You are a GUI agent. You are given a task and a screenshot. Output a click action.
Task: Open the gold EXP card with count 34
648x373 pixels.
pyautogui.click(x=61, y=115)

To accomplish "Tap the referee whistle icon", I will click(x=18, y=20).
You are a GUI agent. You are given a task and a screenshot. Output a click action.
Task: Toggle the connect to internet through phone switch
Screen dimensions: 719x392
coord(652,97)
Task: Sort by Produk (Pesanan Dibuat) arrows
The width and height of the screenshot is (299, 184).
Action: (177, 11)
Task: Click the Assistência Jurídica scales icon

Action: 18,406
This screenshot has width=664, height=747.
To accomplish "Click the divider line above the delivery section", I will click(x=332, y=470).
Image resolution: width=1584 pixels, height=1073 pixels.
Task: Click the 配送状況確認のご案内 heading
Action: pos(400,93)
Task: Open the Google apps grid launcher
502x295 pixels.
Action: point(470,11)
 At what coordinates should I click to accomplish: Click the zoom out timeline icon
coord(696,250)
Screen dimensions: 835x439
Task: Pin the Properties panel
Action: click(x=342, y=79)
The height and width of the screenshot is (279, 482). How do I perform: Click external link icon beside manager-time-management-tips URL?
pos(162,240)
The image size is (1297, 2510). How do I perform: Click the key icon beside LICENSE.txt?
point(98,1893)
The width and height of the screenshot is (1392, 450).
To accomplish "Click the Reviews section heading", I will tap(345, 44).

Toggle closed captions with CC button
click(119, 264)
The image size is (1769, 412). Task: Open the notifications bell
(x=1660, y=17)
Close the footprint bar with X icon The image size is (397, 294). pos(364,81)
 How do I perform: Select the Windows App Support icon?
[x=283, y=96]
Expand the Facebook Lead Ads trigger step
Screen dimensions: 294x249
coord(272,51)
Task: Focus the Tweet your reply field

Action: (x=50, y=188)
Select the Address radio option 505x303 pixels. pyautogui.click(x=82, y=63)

- **What you are asked to do**
Your reply must repeat the records above exactly and in full.

- **Final answer**
You are a GUI agent. You are given a task and a screenshot. Output a click action.
Task: Open the gold EXP card with count 34
648x373 pixels.
pyautogui.click(x=61, y=115)

To accomplish "Tap the referee whistle icon", I will click(x=18, y=20).
You are a GUI agent. You are given a task and a screenshot. Output a click action.
Task: Toggle the connect to internet through phone switch
Screen dimensions: 719x392
coord(652,97)
Task: Sort by Produk (Pesanan Dibuat) arrows
The width and height of the screenshot is (299, 184).
Action: (177, 11)
Task: Click the Assistência Jurídica scales icon

Action: 18,406
This screenshot has width=664, height=747.
To accomplish "Click the divider line above the delivery section", I will click(x=332, y=470).
Image resolution: width=1584 pixels, height=1073 pixels.
Task: Click the 配送状況確認のご案内 heading
Action: pos(400,93)
Task: Open the Google apps grid launcher
502x295 pixels.
Action: point(470,11)
 At what coordinates should I click to accomplish: Click the zoom out timeline icon
coord(696,250)
Screen dimensions: 835x439
Task: Pin the Properties panel
Action: click(x=342, y=79)
The height and width of the screenshot is (279, 482). How do I perform: Click external link icon beside manager-time-management-tips URL?
pos(162,240)
The image size is (1297, 2510). How do I perform: Click the key icon beside LICENSE.txt?
point(98,1893)
The width and height of the screenshot is (1392, 450).
To accomplish "Click the Reviews section heading", I will tap(345, 44).

Toggle closed captions with CC button
click(119, 264)
The image size is (1769, 412). Task: Open the notifications bell
(x=1660, y=17)
Close the footprint bar with X icon The image size is (397, 294). pos(364,81)
 How do I perform: Select the Windows App Support icon?
[x=283, y=96]
Expand the Facebook Lead Ads trigger step
Screen dimensions: 294x249
coord(272,51)
Task: Focus the Tweet your reply field

Action: (x=50, y=188)
Select the Address radio option 505x303 pixels. pyautogui.click(x=82, y=63)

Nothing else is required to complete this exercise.